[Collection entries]
──────────

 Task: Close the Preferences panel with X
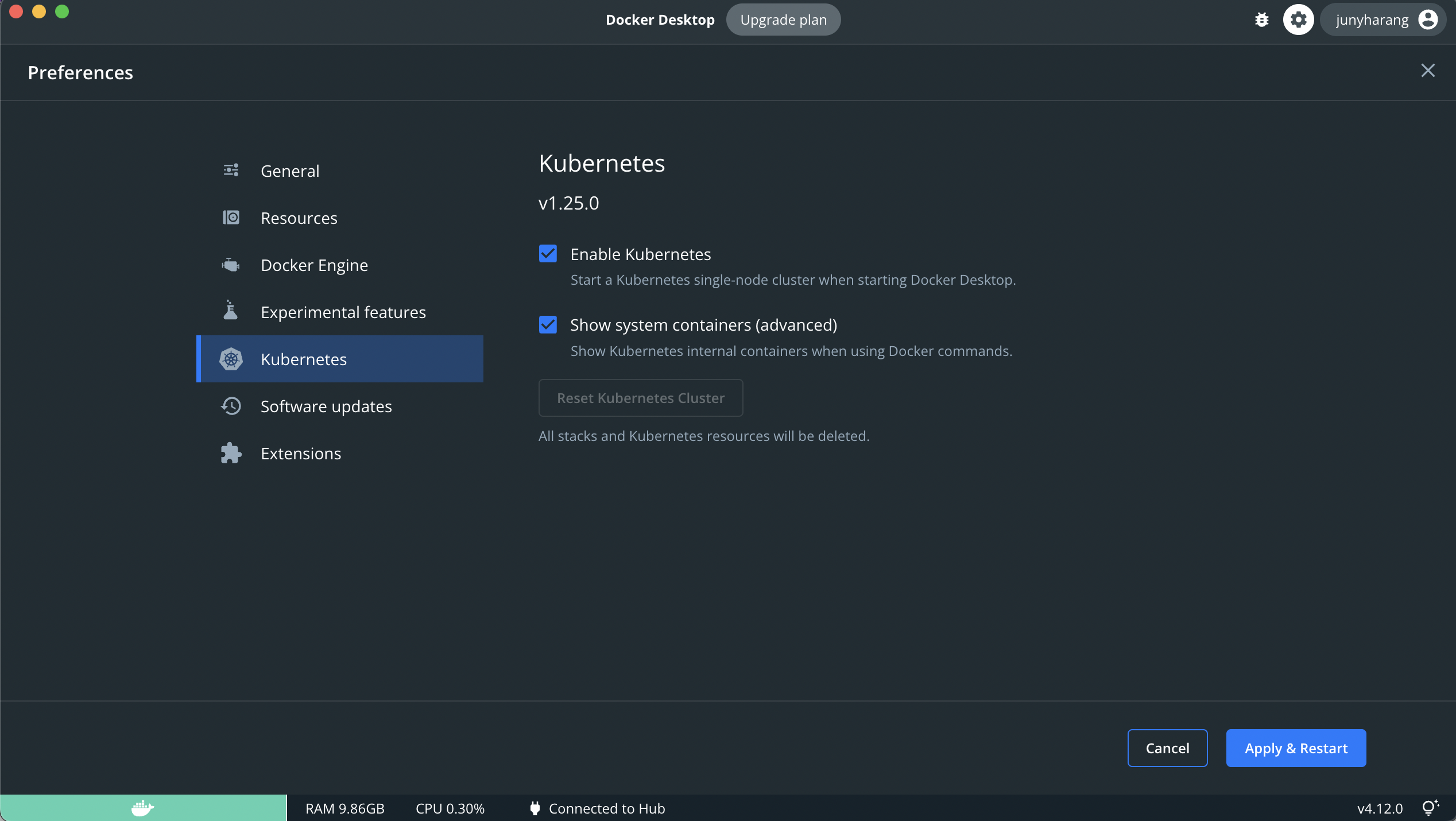[1428, 71]
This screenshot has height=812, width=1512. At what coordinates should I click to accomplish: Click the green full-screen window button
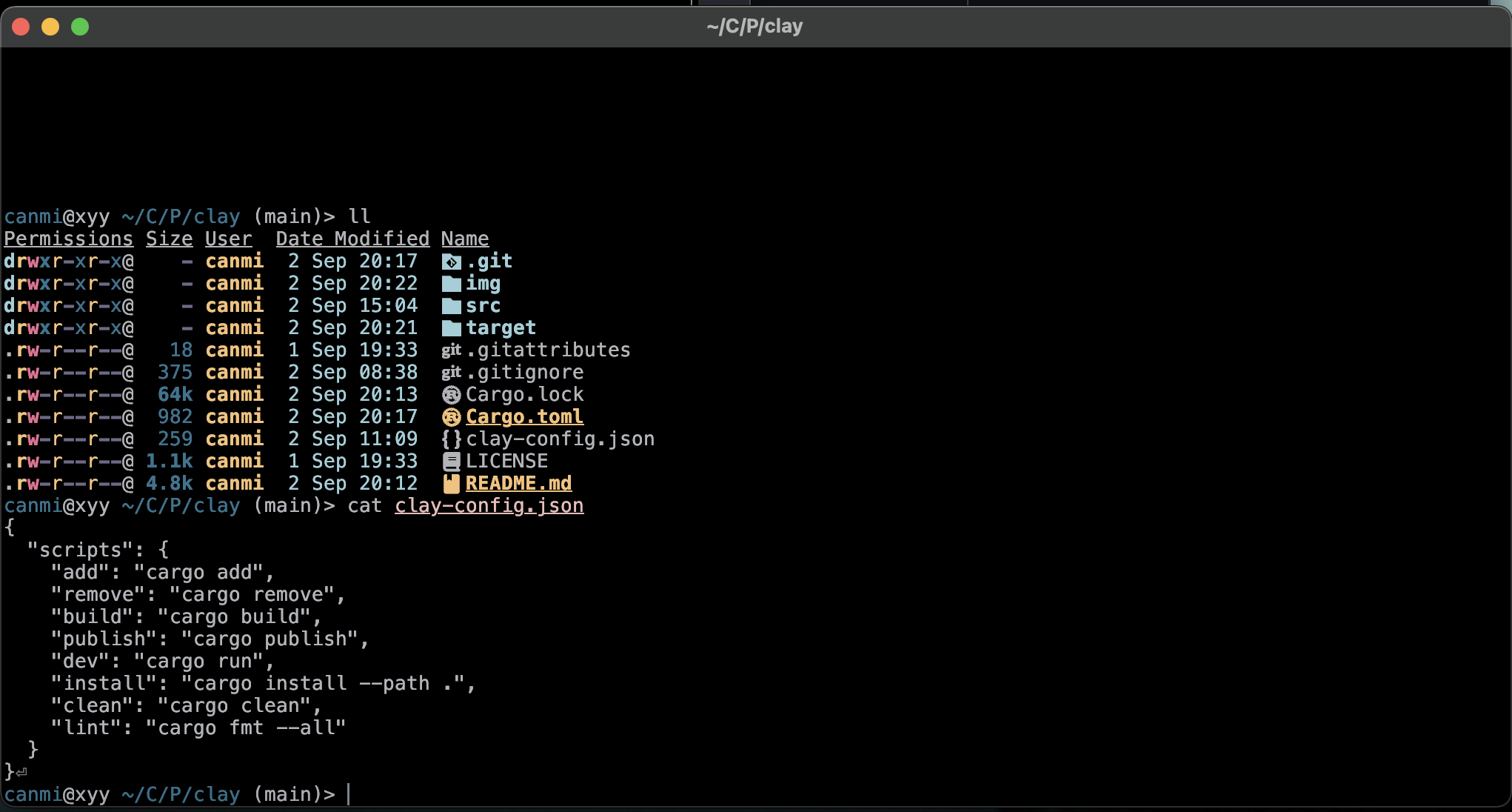click(x=80, y=27)
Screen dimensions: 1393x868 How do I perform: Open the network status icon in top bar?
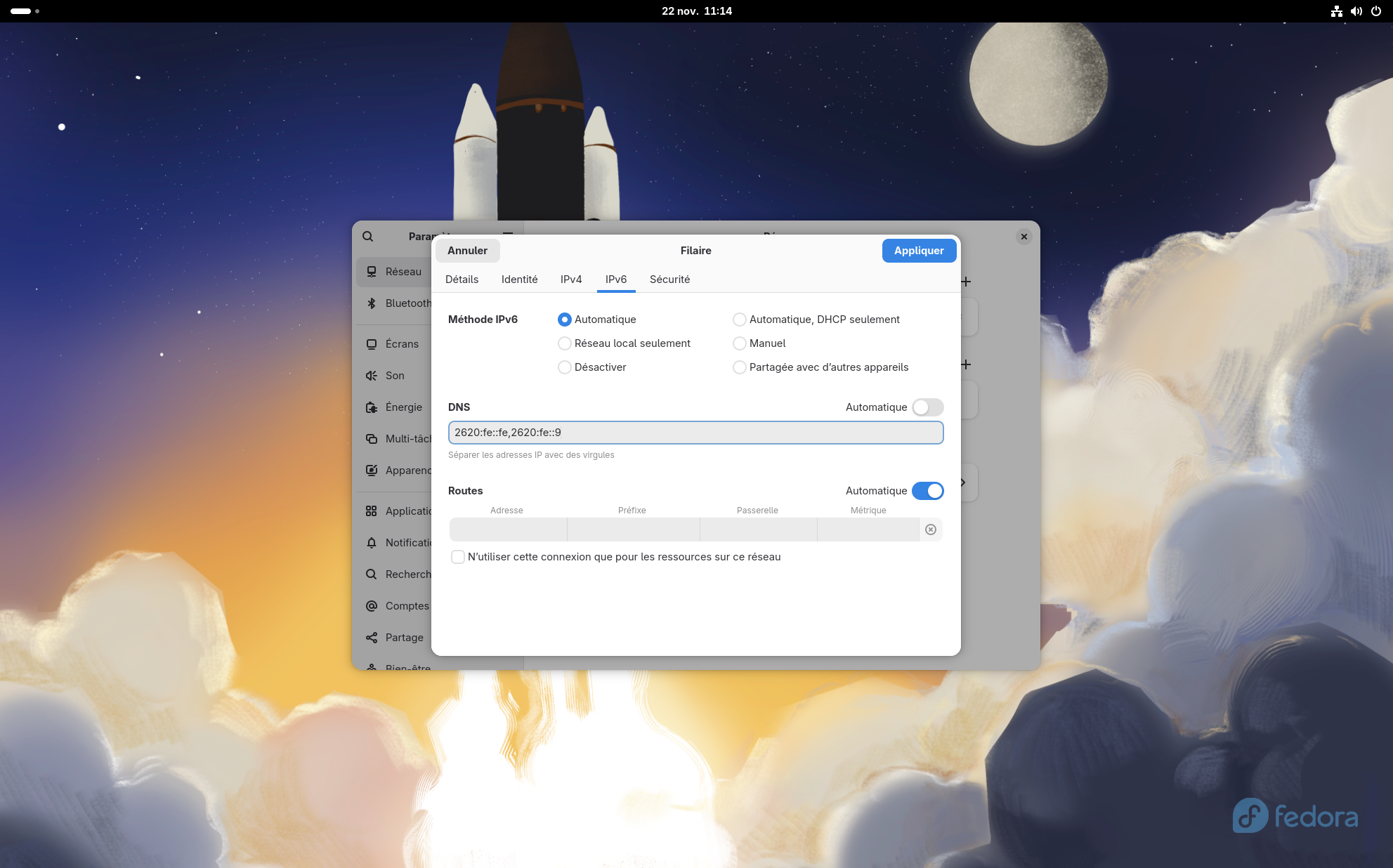pos(1336,11)
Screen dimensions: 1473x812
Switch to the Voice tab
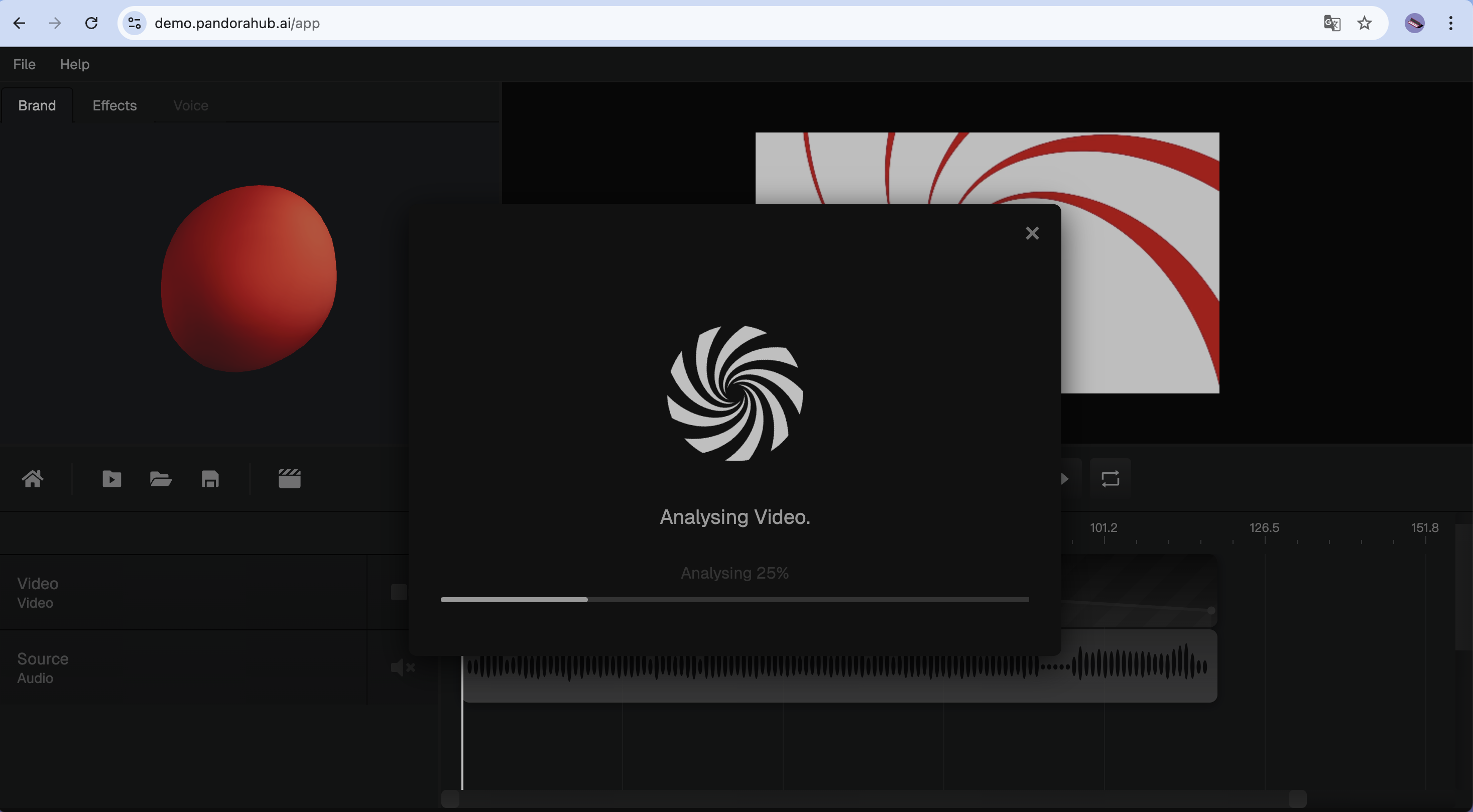click(190, 105)
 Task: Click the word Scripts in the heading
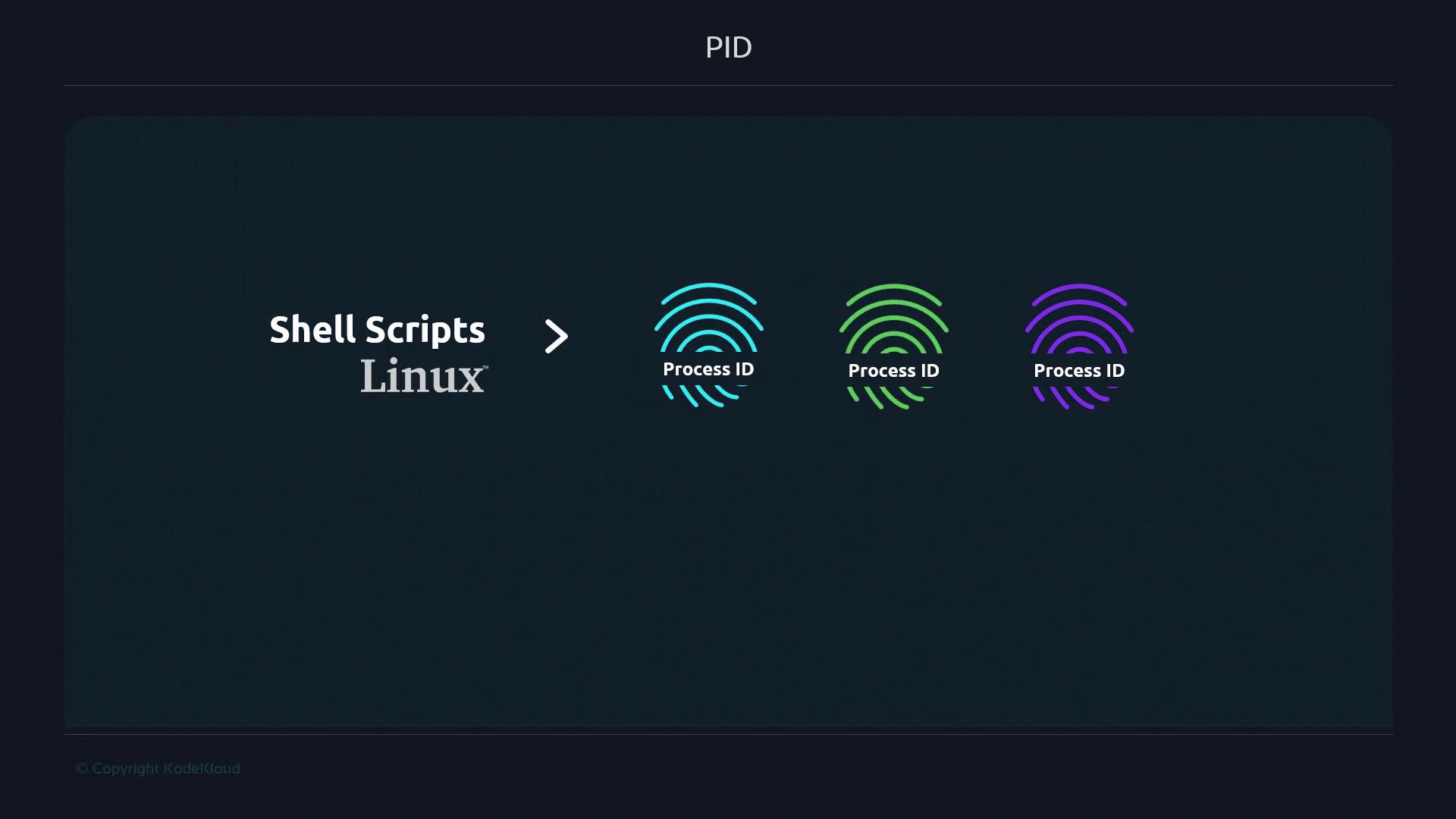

──────────

Output only the lines running from the line with "Switch to the Voice tab" through the last line of the entries above, inclusive, with pictures excluded.

TASK SOLUTION:
Switch to the Voice tab
click(190, 105)
 Task: Click the word Scripts in the heading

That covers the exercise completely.